A Leandra Leal fez um filme sobre o amor. Não importa o que você ouviu falar por aí sobre Divinas Divas – é um filme de gênero, bandeira LGBTI, de travesti, etc. O filme é, em essência, um recorte sobre o amor, sobre amar o que se é, o que se quer ser, e o que se pretende fazer.
Leandra fez um filme sobre arte – mas se a arte vem de dentro, tem um pouco de loucura e dor, é redundante dizer que é um filme sobre amor e arte. É sobre amor, e pronto. E ele está ali desde a ideia de revisitar o passado – a roupinha de vedete que ganhou ainda bebê, a primeira vez que subiu no palco de um teatro, a amizade com as drags, o passado do Rival. É interessantíssimo descobrir sobre a história de alguém que nos conta com paixão. “Teatro é uma missão”, relembra a fala do avô, enquanto desenha pra gente, sem nenhum pingo de ressentimento, a dor e delícia de carregar essa herança.
Cada uma das divas dava um filme totalmente a parte. Fico pensando na dificuldade de escolher aquelas, entre tantas, histórias. Porque montar um filme, lógico, é algo que exige a eterna angústia de fazer escolhas e saber abrir mão. Gosto como a diretora se coloca sutilmente no enredo – nós não a vemos, mas é a fala dela que conduz a narrativa. “Pelo olhar das divas, meu passado ganhava um brilho que eu não conhecia”, diz em off. E é pelo olhar de Leandra que a gente conhece o brilho das divas. “Elas nunca foram estranhas para mim”. Essa sensação de completa intimidade, é claro, nos é passada com maestria: 15 minutos de filme e Rogéria, Valéria, Jane, Camille, Fujika, Eloína, Marquesa e Brigitte já nos são amigas daquelas que a gente faz no banheiro da balada numa noite incrível.
Essas oito maravilhosas, juntas, formaram um grupo que testemunhou o auge da Cinelândia nos anos 1970 – o teatro Rival, do avô de Leandra, foi o primeiro palco a abrir espaço para homens vestidos de mulheres apresentarem seus espetáculos. O documentário, lançado este ano, acompanha o reencontro do grupo para uma apresentação especial, em 2014. É a estreia de Leandra como diretora.
“A arte é divina demais para ser normal”, diz Camille K em um dos depoimentos. Acho que essa coisa da arte existir porque a vida não é suficiente fica mesmo muito clara nos relatos de todas as divas, bem como na insistência de Leandra em fazer o filme acontecer (foram 10 anos entre produção, pesquisa e crowdfunding), nas histórias tão diversas quanto intensas de amores.

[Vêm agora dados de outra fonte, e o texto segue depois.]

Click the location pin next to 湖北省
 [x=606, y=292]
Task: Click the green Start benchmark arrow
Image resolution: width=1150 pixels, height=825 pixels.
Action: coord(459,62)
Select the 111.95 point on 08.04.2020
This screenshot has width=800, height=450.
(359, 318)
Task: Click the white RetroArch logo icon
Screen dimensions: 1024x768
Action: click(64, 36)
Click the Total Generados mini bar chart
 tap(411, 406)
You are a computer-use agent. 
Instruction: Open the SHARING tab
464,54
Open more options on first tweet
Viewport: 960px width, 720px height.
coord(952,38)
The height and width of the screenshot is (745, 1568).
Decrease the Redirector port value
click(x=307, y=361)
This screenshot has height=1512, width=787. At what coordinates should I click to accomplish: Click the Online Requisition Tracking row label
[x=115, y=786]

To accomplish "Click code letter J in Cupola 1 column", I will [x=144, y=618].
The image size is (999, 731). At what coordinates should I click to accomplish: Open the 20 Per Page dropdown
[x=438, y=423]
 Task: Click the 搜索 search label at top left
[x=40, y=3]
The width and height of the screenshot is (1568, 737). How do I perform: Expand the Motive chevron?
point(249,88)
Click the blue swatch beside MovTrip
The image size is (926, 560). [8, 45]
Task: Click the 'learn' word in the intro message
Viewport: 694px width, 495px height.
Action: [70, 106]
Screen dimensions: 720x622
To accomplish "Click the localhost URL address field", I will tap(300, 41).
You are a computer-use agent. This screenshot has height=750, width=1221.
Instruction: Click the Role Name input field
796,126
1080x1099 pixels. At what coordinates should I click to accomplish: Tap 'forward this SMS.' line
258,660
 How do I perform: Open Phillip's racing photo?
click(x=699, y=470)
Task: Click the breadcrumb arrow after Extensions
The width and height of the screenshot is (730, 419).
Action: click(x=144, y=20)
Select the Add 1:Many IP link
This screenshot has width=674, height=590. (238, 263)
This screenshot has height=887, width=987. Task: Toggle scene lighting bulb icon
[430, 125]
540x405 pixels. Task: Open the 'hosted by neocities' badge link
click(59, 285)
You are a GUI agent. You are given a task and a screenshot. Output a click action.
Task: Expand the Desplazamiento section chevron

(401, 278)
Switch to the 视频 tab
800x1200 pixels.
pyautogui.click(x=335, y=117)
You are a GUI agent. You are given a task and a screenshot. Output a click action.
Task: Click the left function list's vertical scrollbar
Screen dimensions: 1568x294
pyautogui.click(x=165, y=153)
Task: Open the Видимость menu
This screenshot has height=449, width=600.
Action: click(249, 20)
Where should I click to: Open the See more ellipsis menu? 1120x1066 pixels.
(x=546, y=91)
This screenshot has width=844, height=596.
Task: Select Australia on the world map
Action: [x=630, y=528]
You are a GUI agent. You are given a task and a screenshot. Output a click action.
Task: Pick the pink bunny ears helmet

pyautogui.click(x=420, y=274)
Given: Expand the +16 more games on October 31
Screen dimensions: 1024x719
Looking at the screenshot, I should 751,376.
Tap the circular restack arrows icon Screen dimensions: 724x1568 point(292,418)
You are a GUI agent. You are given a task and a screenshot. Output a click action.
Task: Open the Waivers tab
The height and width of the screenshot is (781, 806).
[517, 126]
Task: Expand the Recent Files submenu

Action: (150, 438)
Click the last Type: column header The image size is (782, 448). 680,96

E tem pra todos os gostos: Camille namorando um garotão, Fujika viúva saudosa e Jane Di Castro fazendo bodas de ouro com o boy que conheceu na plateia de um dos shows, em 1967 – a declaração dele é uma das cenas mais emocionantes de todo o filme. Tem ainda Rogéria descrevendo a diferença entre amor e tesão, em um ponto altíssimo: “Pra que ter apenas um se eu posso ter vários?”. Aprende com a rainha, meuamô.
Teresina teve uma sessão comentada do filme, com a presença, além de Leandra, da diva Jane Di Castro – memória viva, ali, da tela pra poltrona nos contando – e cantando – ao vivo sobre o dia em que abriu o camburão e livrou todas as amigas de levar cana. Leandra no sincerão dizendo que tá ferrada pra pagar o filme, mas venderia o carro e a casa pela trilha sonora. A grandeza dela em reconhecer no cinema a possibilidade de expandir seus próprios limites – e, por tabela, expandir os nossos, mesmo explicando que toda obra é o retrato do limite do autor em certo tempo.
Para mim Divinas Divas é uma colagem de múltiplas histórias de amor. Ele é uma constante em tudo: nas amizades cheias de tretas, na resistência, na vaidade, na música, na intimidade. A bicha horrorosa que se chamava “bonitinha”. A diferença taxada como loucura. As noites de boate, o preconceito, a prostituição. Os anos 70, o teatro, a boemia, o Rio. Eu tô aqui dando um google com saudade da Marquesa como uma amiga querida que partiu antes da hora. Parabéns, Leandra: seu amor me pegou.